__What you should do__
Read the lines below, and copy any that contain the string "will".

Stored entries
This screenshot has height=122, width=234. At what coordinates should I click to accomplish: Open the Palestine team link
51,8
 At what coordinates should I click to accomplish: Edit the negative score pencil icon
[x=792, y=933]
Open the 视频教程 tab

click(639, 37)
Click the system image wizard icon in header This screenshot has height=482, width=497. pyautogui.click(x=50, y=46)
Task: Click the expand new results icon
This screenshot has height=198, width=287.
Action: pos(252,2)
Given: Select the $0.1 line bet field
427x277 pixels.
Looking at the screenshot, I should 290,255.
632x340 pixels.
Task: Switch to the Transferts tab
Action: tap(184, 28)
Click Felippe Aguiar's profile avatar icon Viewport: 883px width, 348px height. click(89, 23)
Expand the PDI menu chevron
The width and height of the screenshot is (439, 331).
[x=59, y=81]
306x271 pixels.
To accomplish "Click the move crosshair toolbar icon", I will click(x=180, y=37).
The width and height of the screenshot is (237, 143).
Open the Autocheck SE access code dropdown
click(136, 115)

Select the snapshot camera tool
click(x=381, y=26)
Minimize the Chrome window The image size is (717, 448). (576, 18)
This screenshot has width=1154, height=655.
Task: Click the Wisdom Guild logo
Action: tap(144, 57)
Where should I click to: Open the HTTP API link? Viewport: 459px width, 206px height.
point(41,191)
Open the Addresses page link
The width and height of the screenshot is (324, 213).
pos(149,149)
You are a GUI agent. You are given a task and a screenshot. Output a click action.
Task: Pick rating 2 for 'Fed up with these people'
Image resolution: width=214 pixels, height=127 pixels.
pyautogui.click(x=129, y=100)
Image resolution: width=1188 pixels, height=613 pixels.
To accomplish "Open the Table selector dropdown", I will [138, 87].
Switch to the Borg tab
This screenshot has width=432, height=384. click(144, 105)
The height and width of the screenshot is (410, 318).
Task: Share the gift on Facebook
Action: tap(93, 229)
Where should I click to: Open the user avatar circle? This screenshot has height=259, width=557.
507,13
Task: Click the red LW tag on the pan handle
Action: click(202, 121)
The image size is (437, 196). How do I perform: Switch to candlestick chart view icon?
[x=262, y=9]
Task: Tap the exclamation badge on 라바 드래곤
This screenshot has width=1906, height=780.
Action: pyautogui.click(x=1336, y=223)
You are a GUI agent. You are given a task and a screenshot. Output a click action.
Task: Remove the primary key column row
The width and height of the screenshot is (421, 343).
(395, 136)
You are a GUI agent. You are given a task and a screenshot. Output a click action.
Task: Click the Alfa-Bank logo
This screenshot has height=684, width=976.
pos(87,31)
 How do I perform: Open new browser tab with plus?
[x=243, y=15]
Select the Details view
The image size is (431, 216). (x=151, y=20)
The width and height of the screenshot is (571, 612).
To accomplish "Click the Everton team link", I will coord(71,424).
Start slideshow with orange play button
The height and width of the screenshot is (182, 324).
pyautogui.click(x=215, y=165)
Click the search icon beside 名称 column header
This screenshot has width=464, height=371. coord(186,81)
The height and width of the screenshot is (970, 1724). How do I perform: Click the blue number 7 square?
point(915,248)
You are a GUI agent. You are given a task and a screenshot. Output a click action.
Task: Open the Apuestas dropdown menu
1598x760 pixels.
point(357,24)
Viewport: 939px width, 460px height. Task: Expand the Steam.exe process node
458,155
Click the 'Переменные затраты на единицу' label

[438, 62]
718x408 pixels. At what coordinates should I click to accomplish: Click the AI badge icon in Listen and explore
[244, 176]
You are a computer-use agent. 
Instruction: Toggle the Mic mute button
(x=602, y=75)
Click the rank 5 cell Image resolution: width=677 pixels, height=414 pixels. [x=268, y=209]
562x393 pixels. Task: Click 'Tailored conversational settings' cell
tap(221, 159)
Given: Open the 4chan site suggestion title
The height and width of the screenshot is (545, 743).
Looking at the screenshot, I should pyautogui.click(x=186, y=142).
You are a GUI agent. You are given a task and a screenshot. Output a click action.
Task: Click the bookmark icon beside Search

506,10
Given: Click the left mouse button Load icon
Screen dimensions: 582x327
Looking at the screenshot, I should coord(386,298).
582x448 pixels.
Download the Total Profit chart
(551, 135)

__Response area__
To accomplish "Click the move crosshair toolbar icon", I will click(x=180, y=37).
To accomplish "Open the Table selector dropdown", I will [138, 87].
To accomplish "Click the Everton team link", I will coord(71,424).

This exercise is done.